BulkProcessor performance problem

Hi all,

I'm using Elasticsearch for my thesis to develop a new index pruning algorithm and making benchmarking different index pruning methodologies.

Hardware:
I'm using Elasticsearch 6.0 on MacBBook Pro (CPU 2.6 GHz Intel Core i7, 16 GB 2133 MHz LPDDR3) and for data storage I'm using external HDD (Seagate Backup Plus Slim External Hard Drive 2TB 2.5 "USB 3.0 Black) since according to my calculations I need 1.5 TB disk space.

Config:
All I changed is path.data: /Volumes/THESIS/elasticsearch/

jvm.options:

-Xms8g
-Xmx8g

Index Definitions:
I have 15 different indices and here you can find one example definition, the others are very similar

PUT term_stop_words
{
  "settings": {
    "index": {
      "analysis": {
        "analyzer": {
          "analyzer_stopwords": {
            "type": "english",
            "tokenizer": "lowercase"
          }
        }
      }
    }
  },
  "mappings": {
    "document": {
      "_source": {
        "excludes": [
          "url",
          "content",
          "title"
        ]
      },
      "properties": {
        "content": {
          "type": "text"
        },
        "url": {
          "type": "text"
        },
        "title": {
          "type": "text"
        },
        "id": {
          "type": "long"
        }
      }
    }
  }
}

// and for each index, I set refresh interval to -1

PUT term_stop_words/_settings
{
    "index" : {
        "refresh_interval" : "-1"
    }
}

Java Class:
I'm using below class for indexing:

public class Document {
   // getters & setters
   private long id;
   private String url;
   private String content;
   private String title;
}

BulkProcessor Setup:

BulkProcessor bulkProcessor = BulkProcessor.builder(
                client,
                new BulkProcessor.Listener() {
                    @Override
                    public void beforeBulk(long executionId,
                                           BulkRequest request) {  }

                    @Override
                    public void afterBulk(long executionId,
                                          BulkRequest request,
                                          BulkResponse response) {
                        if (response.hasFailures()) {
                            logger.error(response.buildFailureMessage());
                        }
                    }

                    @Override
                    public void afterBulk(long executionId,
                                          BulkRequest request,
                                          Throwable failure) {
                        logger.info("Flushed (bytes)" + request.estimatedSizeInBytes() + " for size "
                                + request.numberOfActions());
                    }
                })
                .setBulkActions(500)
                .setConcurrentRequests(4)
                .setBulkSize(new ByteSizeValue(5, ByteSizeUnit.MB))
                .setBackoffPolicy(BackoffPolicy.exponentialBackoff(TimeValue.timeValueMillis(100), 3))
                .build();

Feeding BulkProcessor:

for (Document document : DocArrayWithSize15k) {
   IndexRequest indexRequest = new IndexRequest("stop_words", "document");
   indexRequest.source(gson.toJson(document), XContentType.JSON);
   indexRequest.id(MD5Util.toMD5(document.getUrl()));
   bulkProcessor.add(indexRequest);
}

After running with this setup and indexing 100k document per index, bulkProcessor.add takes longer time, performance slows down dramatically.

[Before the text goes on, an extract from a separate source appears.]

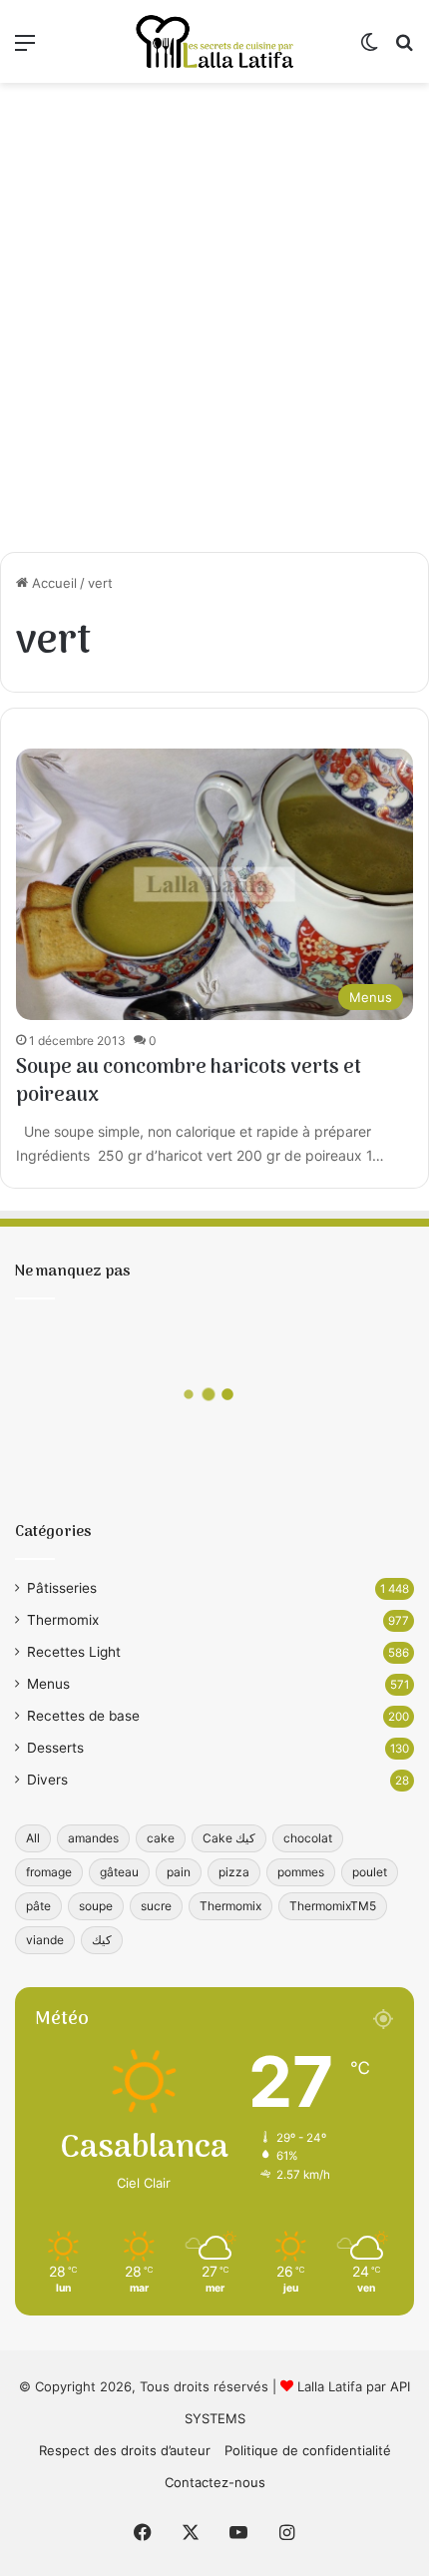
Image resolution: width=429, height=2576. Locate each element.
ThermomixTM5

At first this loop takes 3 seconds but after some time it becomes 20 seconds and then 200 seconds when each index holds 500k documents.

I checked the logs and I couldn't see any exception but it contains a lot of lines with [2017-12-03T19:23:17,362][INFO ][o.e.m.j.JvmGcMonitorService] [quKHxho] [gc][2676] overhead, spent [267ms] collecting in the last [1s] log.

I think there is something really bad with my configuration otherwise bulking 15k documents in 200 seconds is impossible, isn't it?

PS: Average doc size is 10 kbytes.

10kb per document is somewhat "big".
Few things to try:

  • Start with .setConcurrentRequests(1).
  • Try to reduce .setBulkActions(100)
  • Remove that .setBulkSize(new ByteSizeValue(5, ByteSizeUnit.MB))
  • Increase a bit BackoffPolicy.exponentialBackoff(TimeValue.timeValueSeconds(1), 3)

But one of the problem I can think about is:

for data storage I'm using external HDD (Seagate Backup Plus Slim External Hard Drive 2TB 2.5 "USB 3.0 Black)

Could you try with the local SSD drive first?

David thanks a lot for the suggestions. I think you are right, the bottleneck is absolutely is using external spinning disk. So I tried the same code with using internal ssd disk I get 100 times faster results. So I better prepare index by creating small parts by using local disk and then move them to external disk makes sense.

This topic was automatically closed 28 days after the last reply. New replies are no longer allowed.